---------- MATERIAL FOR THIS EXERCISE ----------

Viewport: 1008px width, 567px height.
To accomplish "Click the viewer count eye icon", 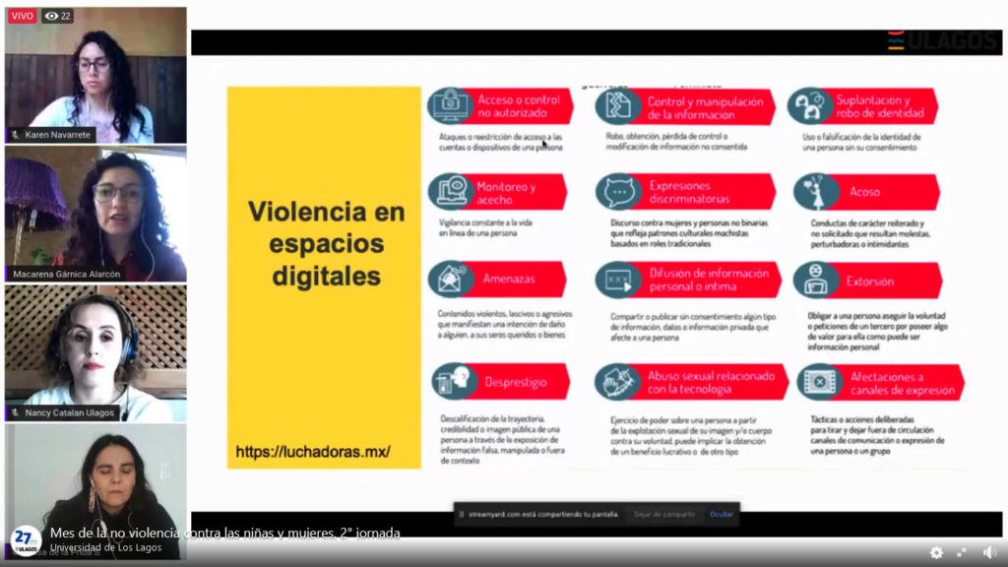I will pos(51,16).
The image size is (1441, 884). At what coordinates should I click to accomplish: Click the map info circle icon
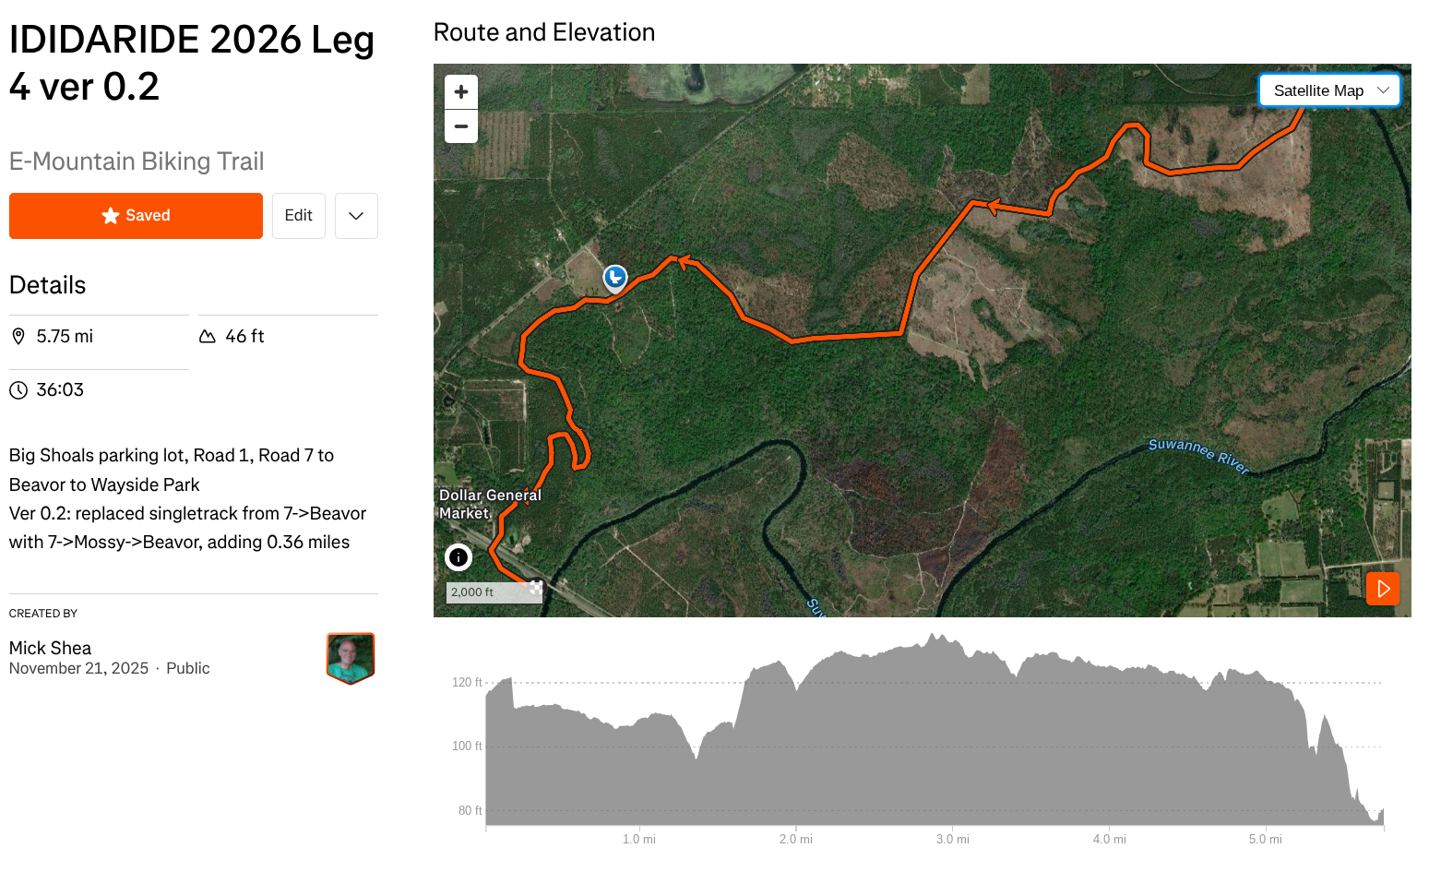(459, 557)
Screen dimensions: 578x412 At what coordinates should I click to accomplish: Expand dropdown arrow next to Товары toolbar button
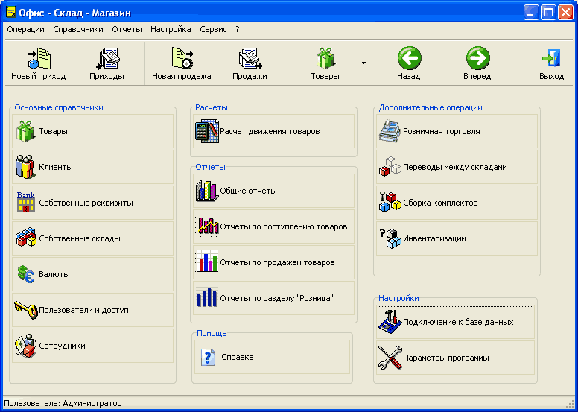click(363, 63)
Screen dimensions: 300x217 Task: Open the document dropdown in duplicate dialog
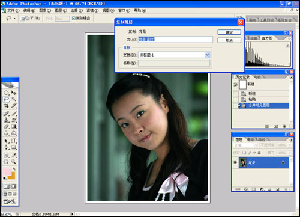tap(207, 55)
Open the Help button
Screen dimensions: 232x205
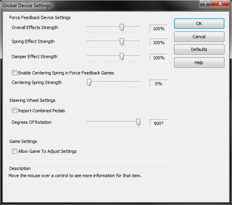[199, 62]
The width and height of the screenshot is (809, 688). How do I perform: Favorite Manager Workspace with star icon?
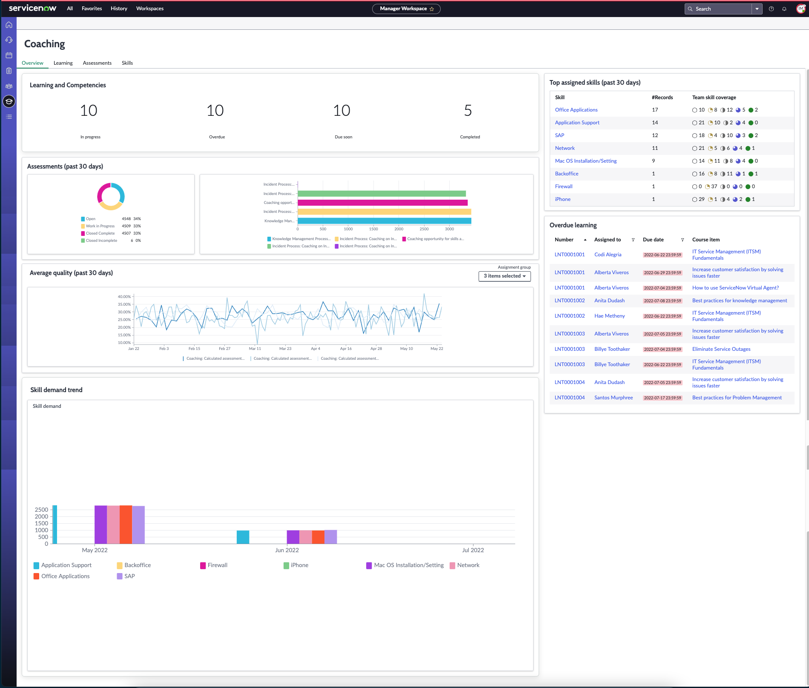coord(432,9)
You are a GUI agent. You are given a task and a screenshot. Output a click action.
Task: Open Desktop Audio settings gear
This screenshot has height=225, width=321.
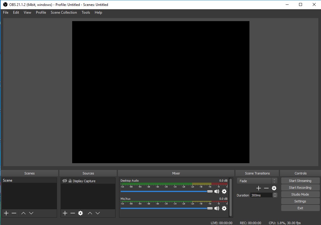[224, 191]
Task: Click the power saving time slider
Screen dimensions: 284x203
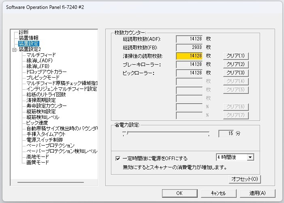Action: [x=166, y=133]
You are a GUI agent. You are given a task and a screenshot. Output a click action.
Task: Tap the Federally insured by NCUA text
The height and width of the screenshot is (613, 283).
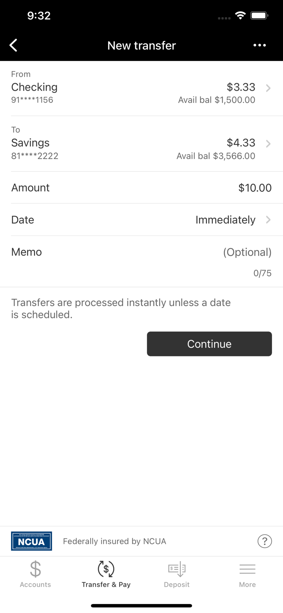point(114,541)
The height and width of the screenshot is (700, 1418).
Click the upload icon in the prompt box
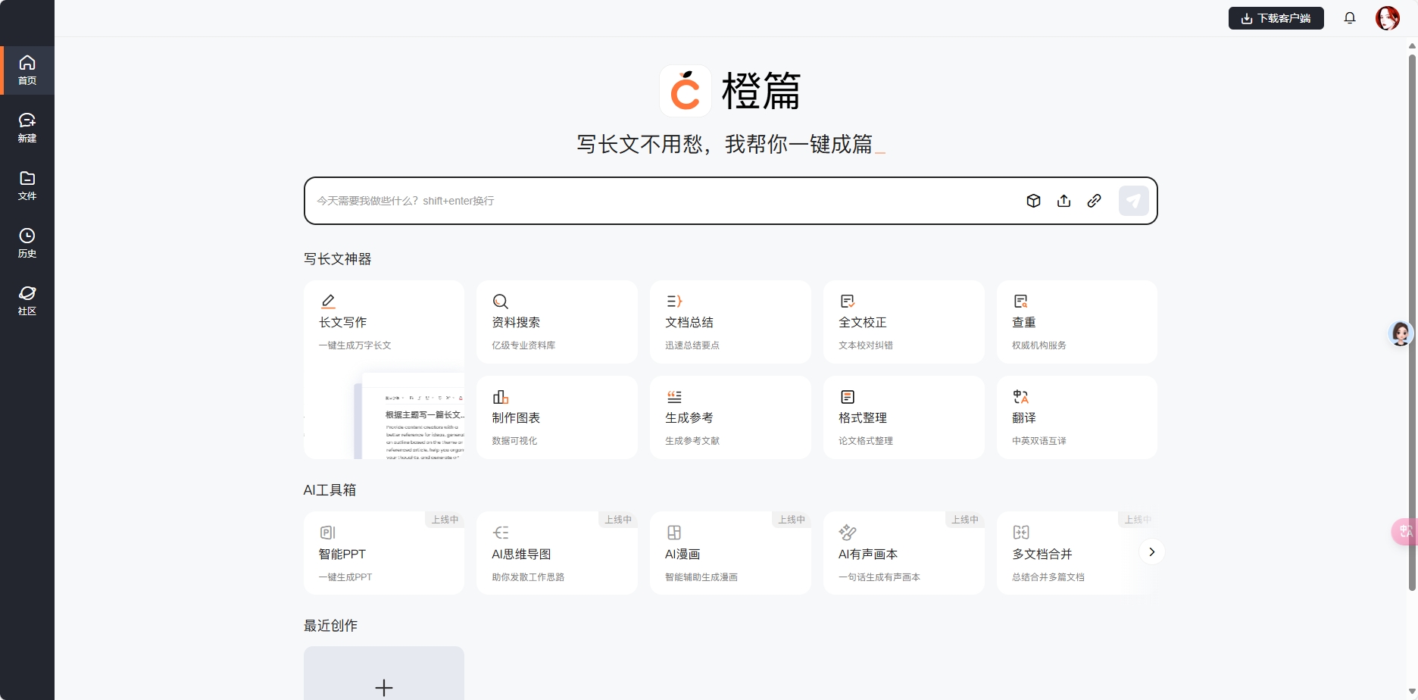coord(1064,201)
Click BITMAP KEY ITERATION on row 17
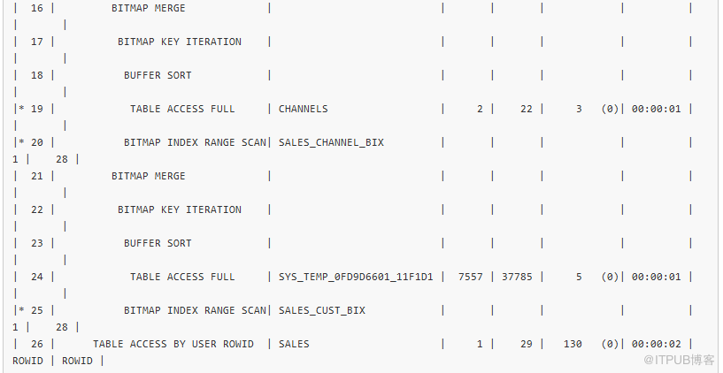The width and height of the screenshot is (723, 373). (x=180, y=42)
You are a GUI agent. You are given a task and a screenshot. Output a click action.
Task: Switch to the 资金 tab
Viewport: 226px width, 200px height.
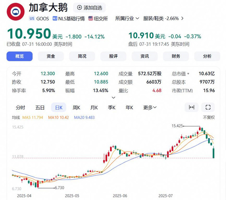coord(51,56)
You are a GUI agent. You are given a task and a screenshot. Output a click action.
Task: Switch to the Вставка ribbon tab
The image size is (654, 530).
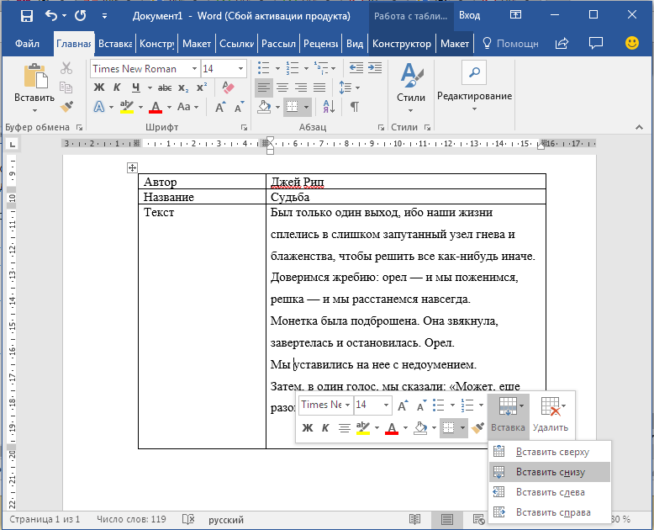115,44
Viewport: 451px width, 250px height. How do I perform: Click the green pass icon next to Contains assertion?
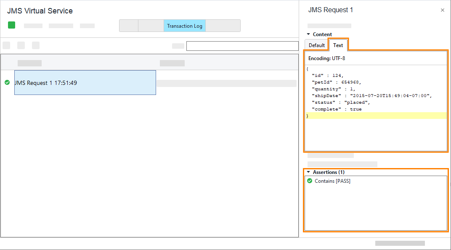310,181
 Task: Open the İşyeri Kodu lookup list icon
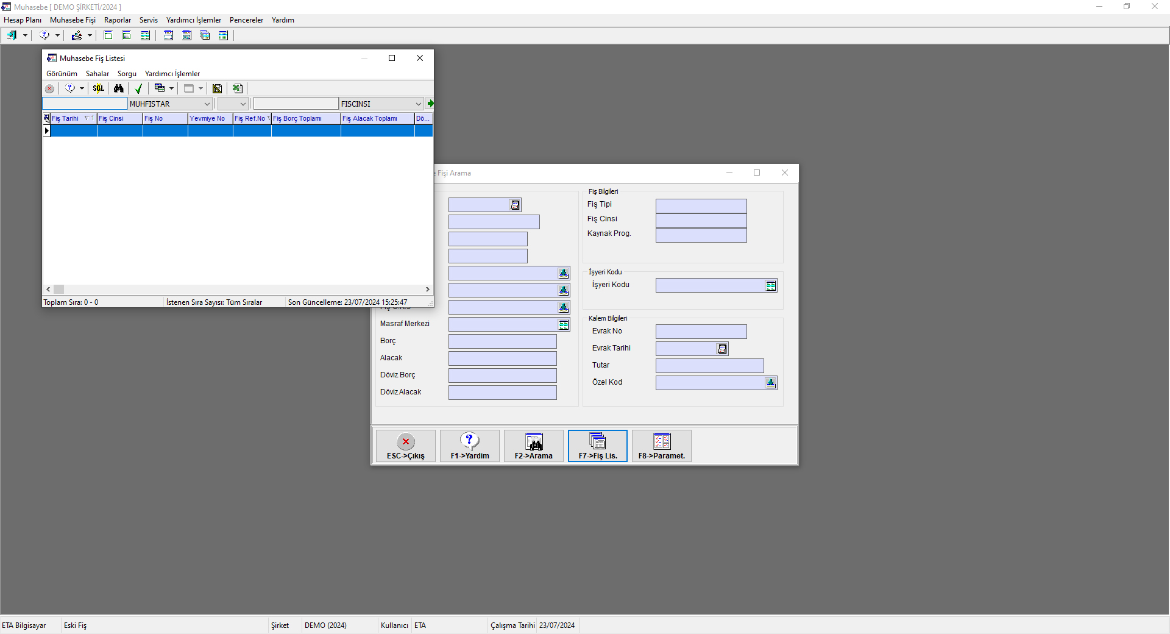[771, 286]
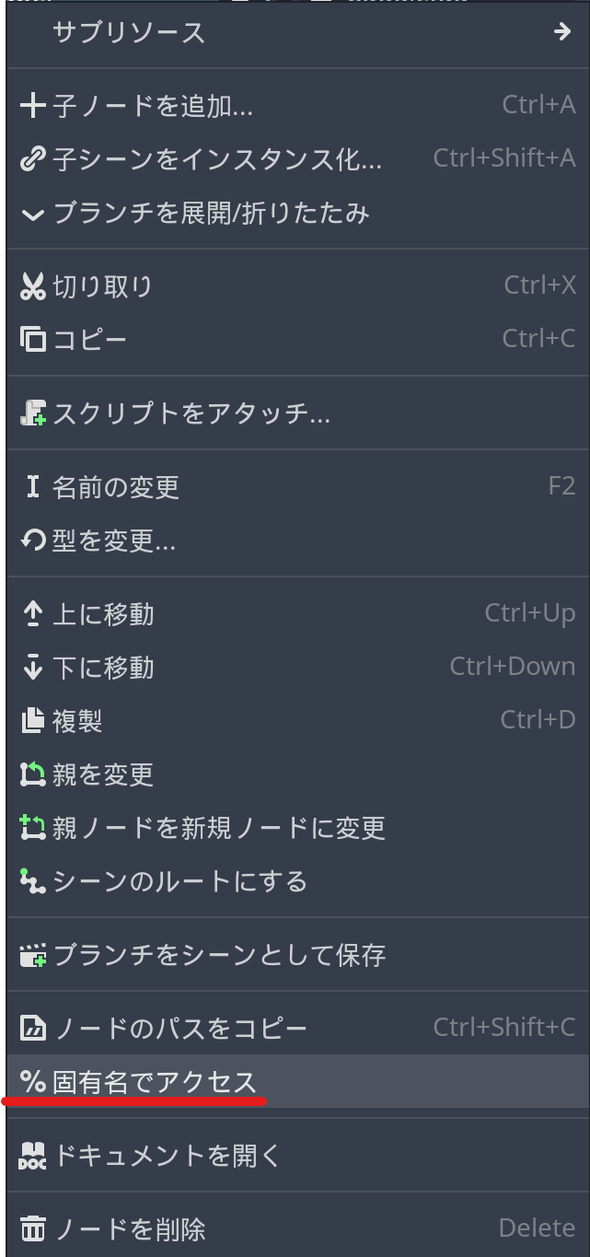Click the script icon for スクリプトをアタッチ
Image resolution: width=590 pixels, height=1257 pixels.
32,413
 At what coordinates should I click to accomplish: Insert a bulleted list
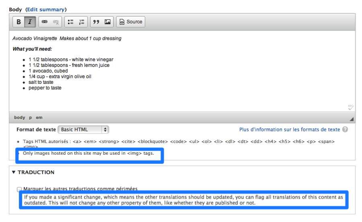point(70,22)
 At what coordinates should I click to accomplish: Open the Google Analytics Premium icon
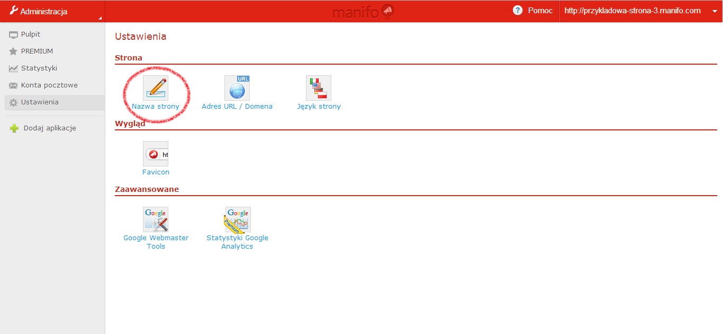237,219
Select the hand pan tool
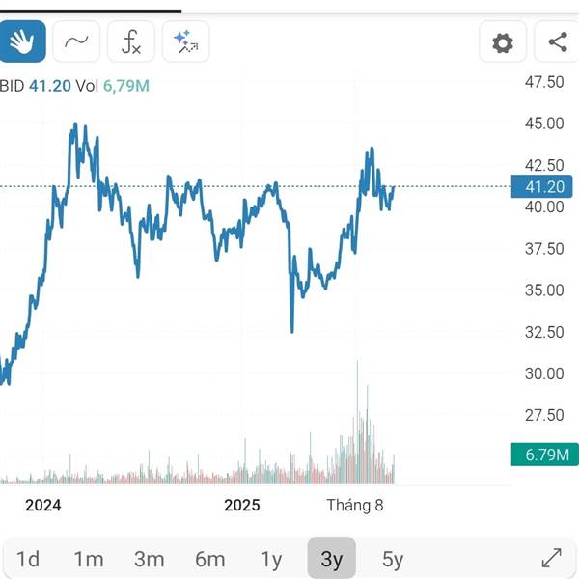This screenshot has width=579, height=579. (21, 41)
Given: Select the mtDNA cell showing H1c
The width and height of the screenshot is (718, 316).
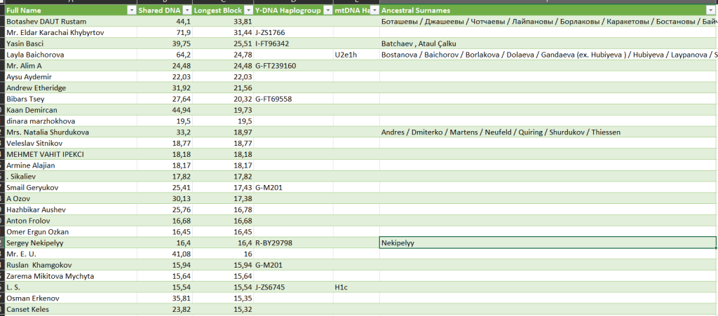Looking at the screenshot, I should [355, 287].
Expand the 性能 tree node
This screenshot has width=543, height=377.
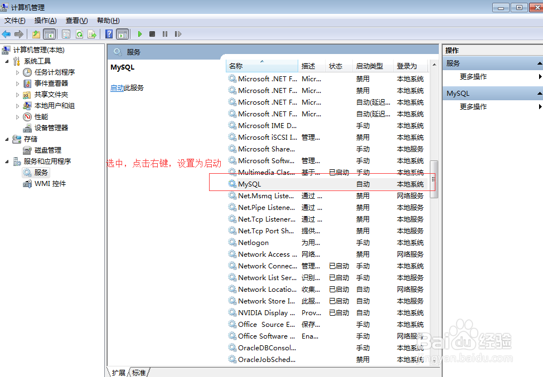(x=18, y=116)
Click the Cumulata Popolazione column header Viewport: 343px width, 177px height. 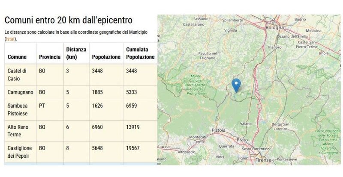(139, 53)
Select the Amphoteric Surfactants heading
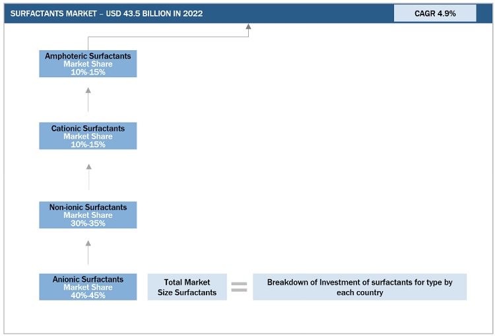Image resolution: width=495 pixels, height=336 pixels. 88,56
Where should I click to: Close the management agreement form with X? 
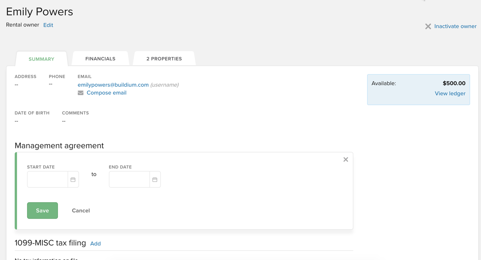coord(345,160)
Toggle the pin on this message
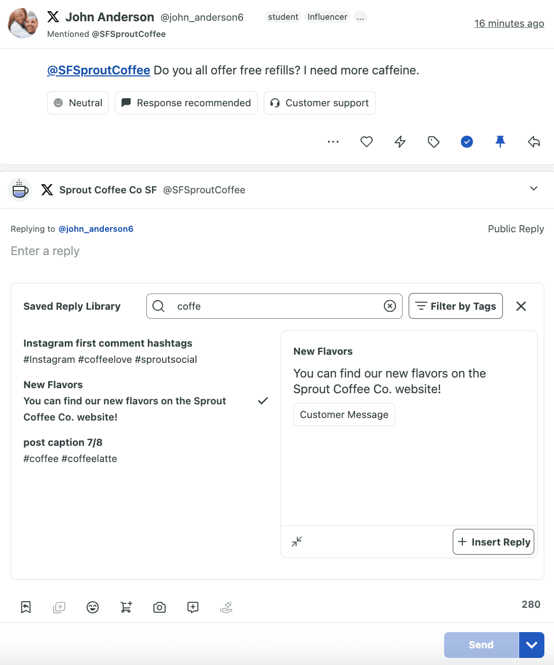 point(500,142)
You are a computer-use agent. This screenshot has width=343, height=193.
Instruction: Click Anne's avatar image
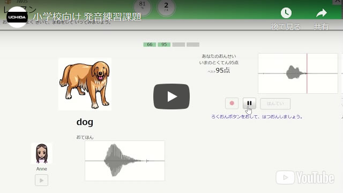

----------

### WORK REQUIRED
Each line of the data that holds the word "Switch" should be copied.

### TASK RESULT
Task: Switch to the 资金 tab
Task: Switch to the Вставка ribbon tab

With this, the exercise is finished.